There are several themes that have appeared consistently in my work over the past 20 years that often diverge and intersect at various points. The most dominant theme has been landscape or the natural world including the American Southwest, coastal Rhode Island, the Scottish Highlands and Ireland. There is no attempt to create a realistic representation of place, but a subjective impression based on structure and color and resulting in a layering of texture and form. Images from the lithographic series Coastlines and the Woodland Series represent this aspect of my work. The resulting images require you to look at the landscape in a different way; to look closely and focus on details that might otherwise go unnoticed.
Passages was an installation that was inspired by the megalithic structures that were erected in ancient Ireland. It filled the gallery space and invited the viewer to enter a symbolic passage constructed with sheets of printed handmade paper. It is part of a series of exhibitions based on specific sites where an ancient culture left its’ mark on the landscape. Stone Paper Circle from 2002 is the first in this series and was based on stone circles in northern Scotland and the Orkneys.

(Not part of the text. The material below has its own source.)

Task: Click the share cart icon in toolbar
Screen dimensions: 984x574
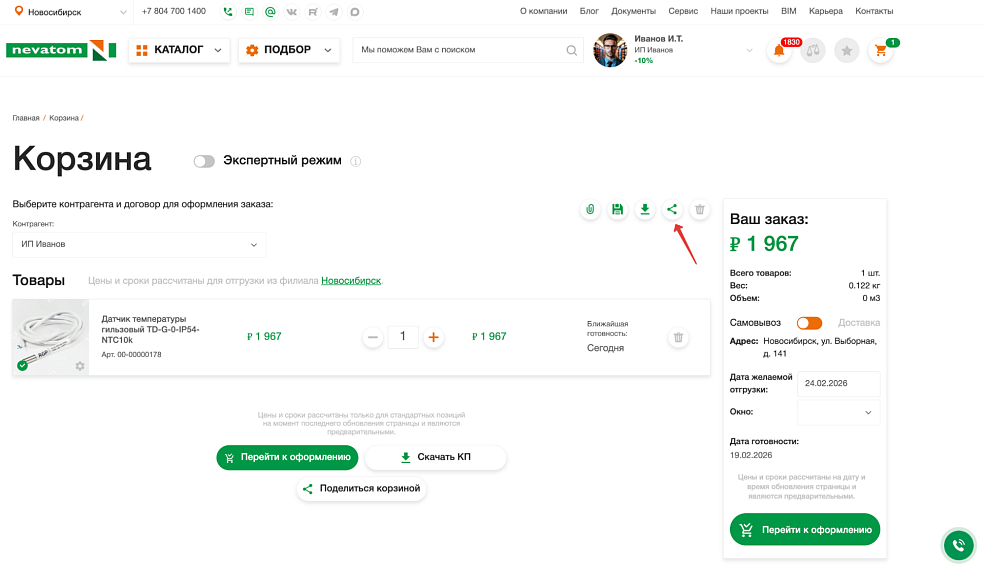Action: pos(672,209)
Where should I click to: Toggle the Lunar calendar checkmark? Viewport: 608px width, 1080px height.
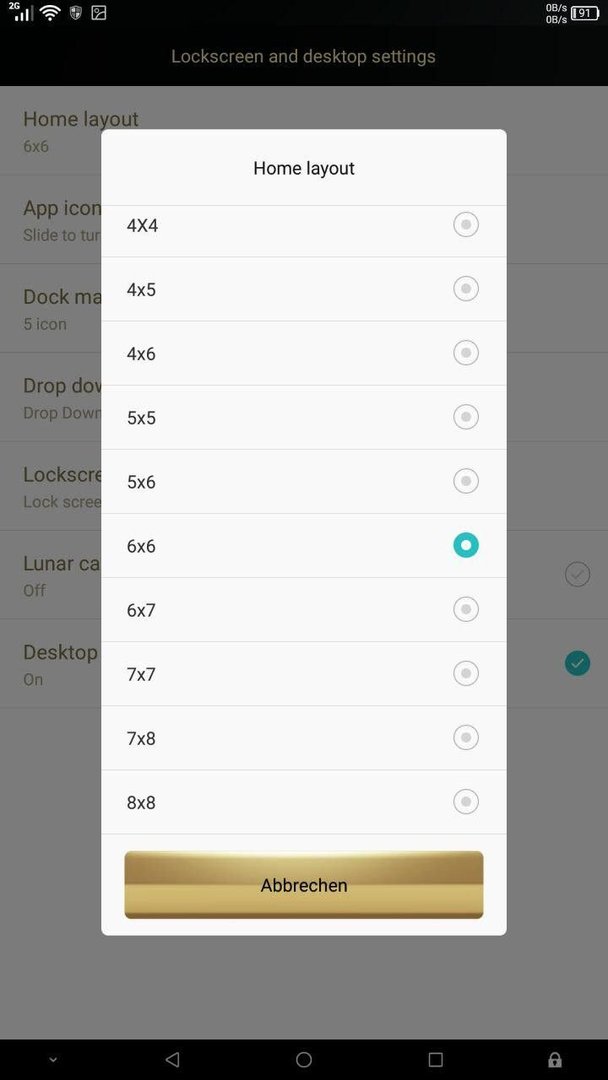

Printmaking allows me to experiment with the multiple in different ways by printing different colors and varying the combinations of images. I rarely make an edition, except for group portfolios. I usually start my process with making paper. I work with abaca and made sheets of various sizes. Some of the three dimensional forms are from flax. I photograph on site and then alter the photographs on the computer in Photoshop. From those prints I make negatives and expose them on a light sensitive aluminum lithographic plate. I save the plates and often re-use them in different ways.